I have a CSV string like apple404, orange pie, wind\,cool, sun\\mooon, earth, in Java. To be precise each value of the csv string could be any thing provided commas and backslash are escaped using a back slash.
I need a regular expression to find the first five values. After some goggling I came up with the following. But it wont allow escaped commas within the values.
Pattern pattern = Pattern.compile("([^,]+,){0,5}");
Matcher matcher = pattern.matcher("apple404, orange pie, wind\\,cool, sun\\\\mooon, earth,");
if (matcher.find()) {
System.out.println(matcher.group());
} else {
System.out.println("No match found.");
}
Does anybody know how to make it work for escaped commas within values?
Following negative look-behind based regex will work:
Pattern pattern = Pattern.compile("(?:.*?(?<!(?:(?<!\\\\)\\\\)),){0,5}");
However for full fledged CSV parsing better use a dedicated CSV parser like JavaCSV.
You can use String.split() here.

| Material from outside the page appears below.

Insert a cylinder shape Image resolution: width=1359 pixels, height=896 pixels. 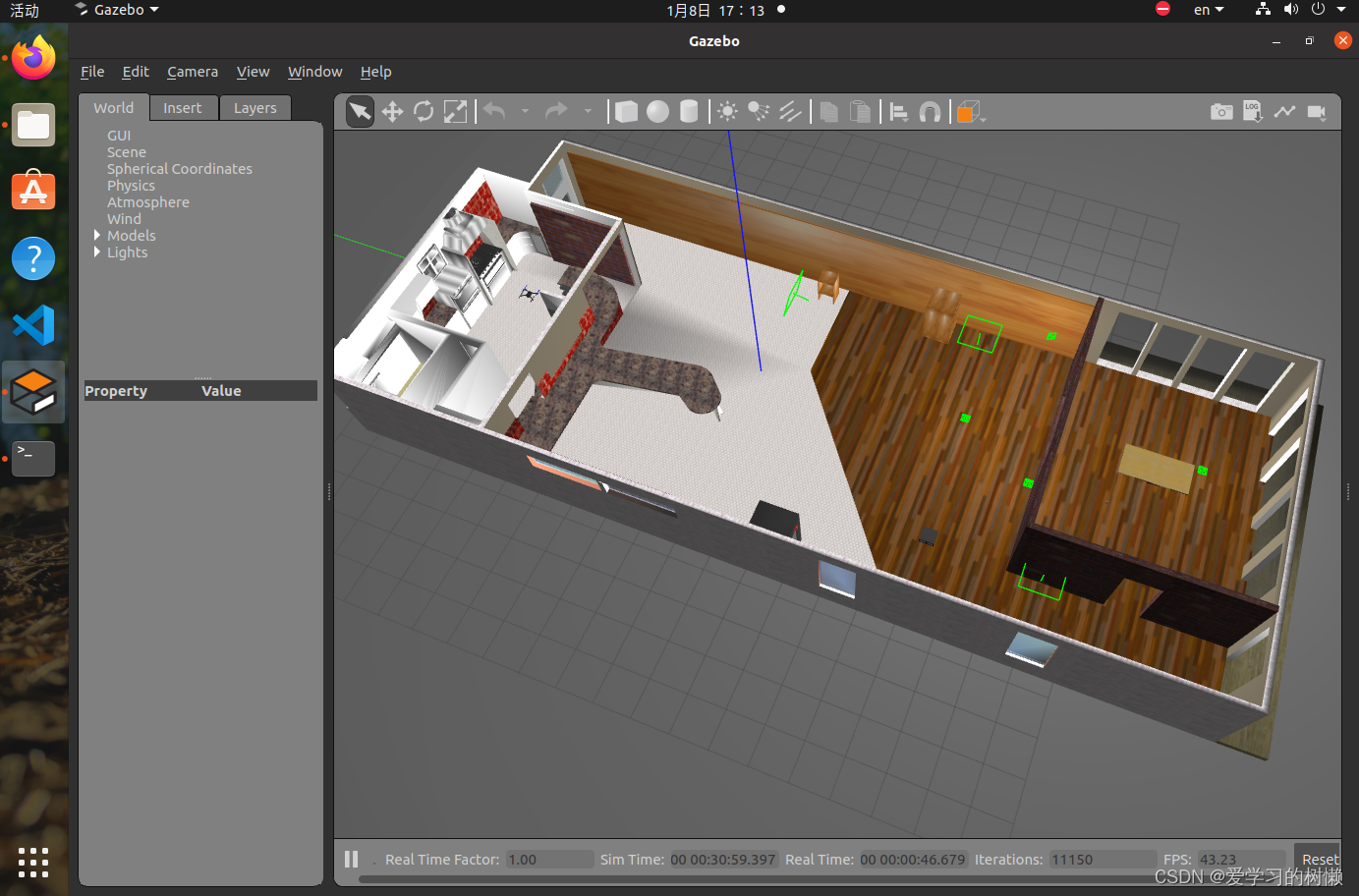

By specifying the limit as 6 the first five elements (index 0 to 4) would always be the first five column values from your CSV string. If in case any extra column values are present they would all overflow to index 5.
The regex (?<!\\\\), makes sure the CSV string is only split at a , comma not preceded with a \.

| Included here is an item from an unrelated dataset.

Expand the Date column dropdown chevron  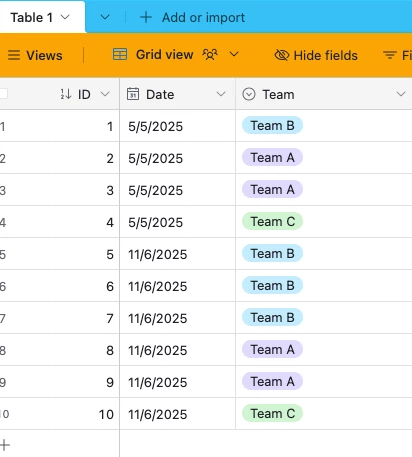(221, 94)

String[] cols = "apple404, orange pie, wind\\,cool, sun\\\\mooon, earth, " +
"mars, venus, pluto".split("(?<!\\\\),", 6);
System.out.println(cols.length); // 6
System.out.println(Arrays.toString(cols));
// [apple404, orange pie, wind\,cool, sun\\mooon, earth, mars, venus, pluto]
System.out.println(cols[4]); // 5th = earth
System.out.println(cols[5]); // 6th discarded = mars, venus, pluto
This regular expression works well. It also properly recognizes not only backslash-escaped commas, but also backslash-escaped backslashes. Also, the matches it produces do not contain the commas.
/(?:\\\\|\\,|[^,])*/g
(I am using standard regular expression notation with the understanding that you would replace the delimiters with quote marks and double all backslashes when representing this regular expression within a Java string literal.)
example input
"apple404, orange pie, wind\,cool, sun\\,mooon, earth"
produces this output
"apple404"
" orange pie"
" wind\,cool"
" sun\\"
"mooon"
Note that the double backslash after "sun" is escaped and therefore does not escape the following comma.

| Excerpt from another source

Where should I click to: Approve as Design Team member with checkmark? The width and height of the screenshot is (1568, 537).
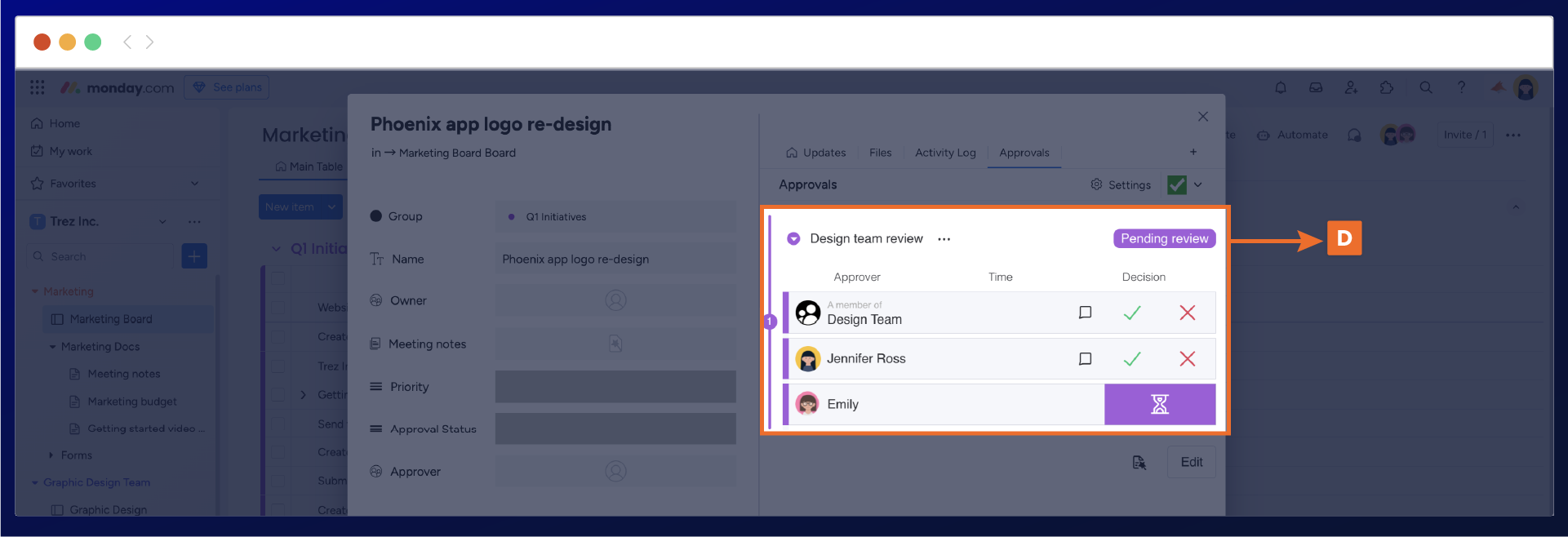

The way this regular expression works is by atomizing the input into longest sequences first, beginning with double backslashes (treating them as one possible multi-byte character value alternative), followed by escaped commas (a second possible multi-byte character alternative), followed by any non-comma value. Any number of these atoms are matched, followed by a literal comma.
In order to obtain the first N fields, one may simply splice the array of matches from the previous answer or surround the main expression in additional parentheses, include an optional comma in order to match the contents between fields, anchor it to the beginning of the string to prevent the engine from returning further groups of N fields, and quantify it (with N = 5 here):
/^((?:\\\\|\\,|[^,])*,?){0,5}/g
Once again, I am using standard regular expression notation, but here I will also do the trivial exercise of quoting this as a Java string:
"^((?:\\\\\\\\|\\\\,|[^,])*,?){0,5}"
This is the only solution on this page so far which actually answers both parts of the precise requirements specified by the OP, "...commas and backslash are escaped using a back slash." For the input fi\,eld1\\,field2\\,field3\\,field4\\,field5\\,field6\\,, it properly matches only the first five fields fi\,eld1\\,field2\\,field3\\,field4\\,field5\\,.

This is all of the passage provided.